:: Data to examine ::
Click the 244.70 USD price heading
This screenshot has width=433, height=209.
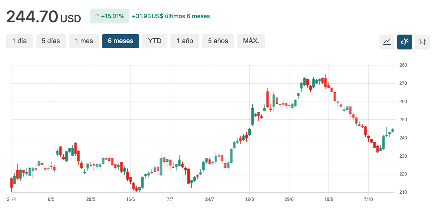(44, 17)
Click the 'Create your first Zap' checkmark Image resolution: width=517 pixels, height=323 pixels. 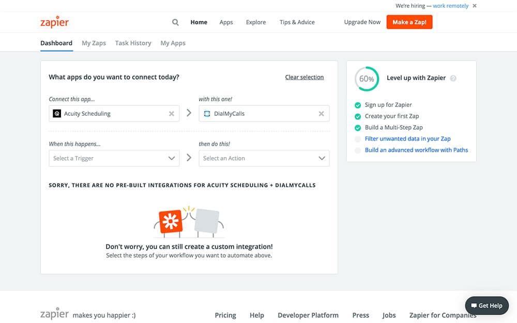point(358,116)
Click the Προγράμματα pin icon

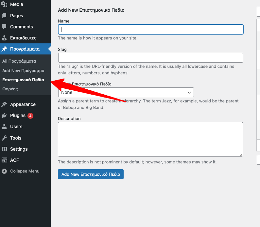tap(4, 49)
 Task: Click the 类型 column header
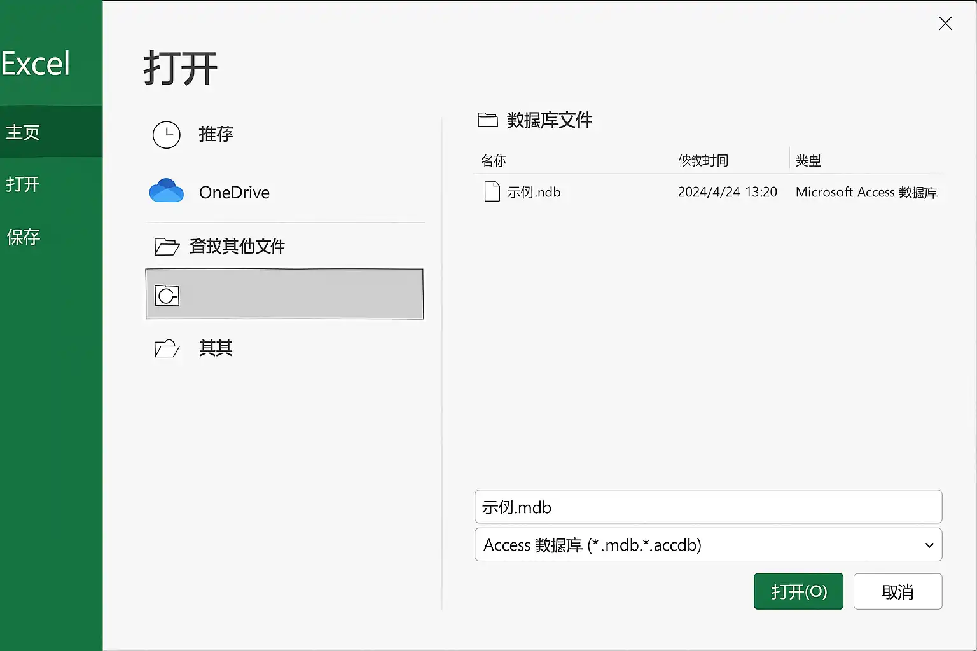click(807, 160)
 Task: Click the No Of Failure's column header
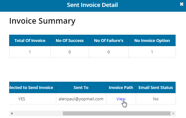109,40
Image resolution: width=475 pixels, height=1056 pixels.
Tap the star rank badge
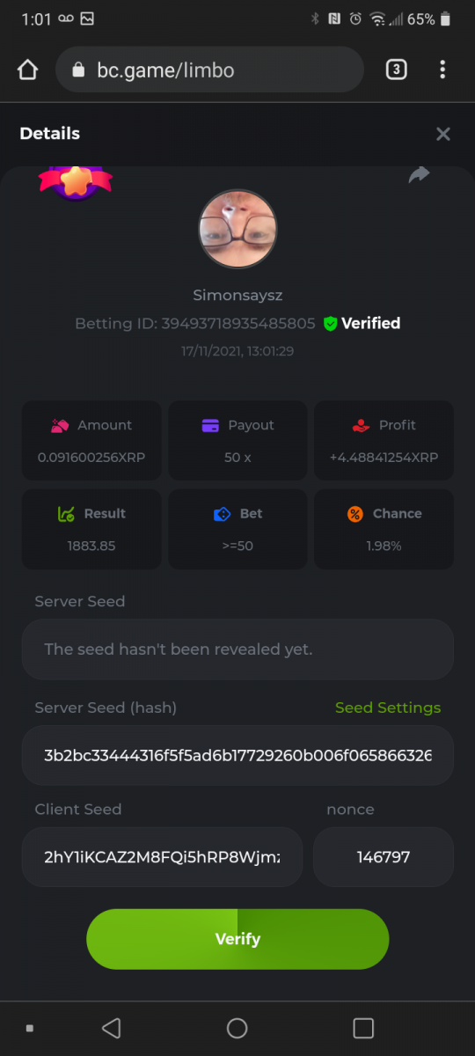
:::
Once you find the line that contains "Click the Προγράμματα pin icon", give it again along with every later line through the end of the data, word for word, minus the pictures.

Click the Προγράμματα pin icon

tap(4, 49)
 Task: Click the 类型 column header
click(807, 160)
 Task: Click the No Of Failure's column header
109,40
Image resolution: width=475 pixels, height=1056 pixels.
Tap the star rank badge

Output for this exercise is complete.